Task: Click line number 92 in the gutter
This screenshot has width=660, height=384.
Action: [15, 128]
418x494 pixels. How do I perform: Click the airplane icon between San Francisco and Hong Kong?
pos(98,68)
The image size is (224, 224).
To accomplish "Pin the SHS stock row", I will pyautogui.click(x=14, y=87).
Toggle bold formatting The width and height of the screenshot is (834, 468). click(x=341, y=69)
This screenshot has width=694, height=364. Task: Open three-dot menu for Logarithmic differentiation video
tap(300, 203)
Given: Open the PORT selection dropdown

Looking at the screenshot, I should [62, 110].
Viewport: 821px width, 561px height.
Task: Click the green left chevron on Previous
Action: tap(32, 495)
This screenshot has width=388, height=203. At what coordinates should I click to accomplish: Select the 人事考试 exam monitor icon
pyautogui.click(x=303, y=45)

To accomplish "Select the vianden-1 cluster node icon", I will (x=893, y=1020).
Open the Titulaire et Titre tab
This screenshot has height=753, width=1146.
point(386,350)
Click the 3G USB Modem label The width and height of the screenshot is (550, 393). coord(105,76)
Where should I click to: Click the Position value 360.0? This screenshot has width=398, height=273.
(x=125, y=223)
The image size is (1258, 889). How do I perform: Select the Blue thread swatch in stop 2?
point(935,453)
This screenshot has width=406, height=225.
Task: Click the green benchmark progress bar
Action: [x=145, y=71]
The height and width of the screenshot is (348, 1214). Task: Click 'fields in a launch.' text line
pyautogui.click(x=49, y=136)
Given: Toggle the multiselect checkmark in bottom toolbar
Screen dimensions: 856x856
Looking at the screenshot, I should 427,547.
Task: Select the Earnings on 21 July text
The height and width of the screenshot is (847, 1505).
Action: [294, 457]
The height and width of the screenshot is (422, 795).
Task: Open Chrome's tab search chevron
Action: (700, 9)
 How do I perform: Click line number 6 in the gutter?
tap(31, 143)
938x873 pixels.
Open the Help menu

▸ Exercise aim: Retype the complete listing verbatim.

▸ Answer to this problem:
Task: Click line number 92 in the gutter
This screenshot has width=660, height=384.
Action: [15, 128]
418x494 pixels. How do I perform: Click the airplane icon between San Francisco and Hong Kong?
pos(98,68)
The image size is (224, 224).
To accomplish "Pin the SHS stock row", I will pyautogui.click(x=14, y=87).
Toggle bold formatting The width and height of the screenshot is (834, 468). click(x=341, y=69)
This screenshot has width=694, height=364. Task: Open three-dot menu for Logarithmic differentiation video
tap(300, 203)
Given: Open the PORT selection dropdown

Looking at the screenshot, I should [62, 110].
Viewport: 821px width, 561px height.
Task: Click the green left chevron on Previous
Action: tap(32, 495)
This screenshot has width=388, height=203. At what coordinates should I click to accomplish: Select the 人事考试 exam monitor icon
pyautogui.click(x=303, y=45)

To accomplish "Select the vianden-1 cluster node icon", I will (x=893, y=1020).
Open the Titulaire et Titre tab
This screenshot has height=753, width=1146.
point(386,350)
Click the 3G USB Modem label The width and height of the screenshot is (550, 393). coord(105,76)
Where should I click to: Click the Position value 360.0? This screenshot has width=398, height=273.
(x=125, y=223)
The image size is (1258, 889). How do I perform: Select the Blue thread swatch in stop 2?
point(935,453)
This screenshot has width=406, height=225.
Task: Click the green benchmark progress bar
Action: [x=145, y=71]
The height and width of the screenshot is (348, 1214). Task: Click 'fields in a launch.' text line
pyautogui.click(x=49, y=136)
Given: Toggle the multiselect checkmark in bottom toolbar
Screen dimensions: 856x856
Looking at the screenshot, I should 427,547.
Task: Select the Earnings on 21 July text
The height and width of the screenshot is (847, 1505).
Action: [294, 457]
The height and width of the screenshot is (422, 795).
Task: Open Chrome's tab search chevron
Action: (700, 9)
 How do I perform: Click line number 6 in the gutter?
tap(31, 143)
938x873 pixels.
Open the Help menu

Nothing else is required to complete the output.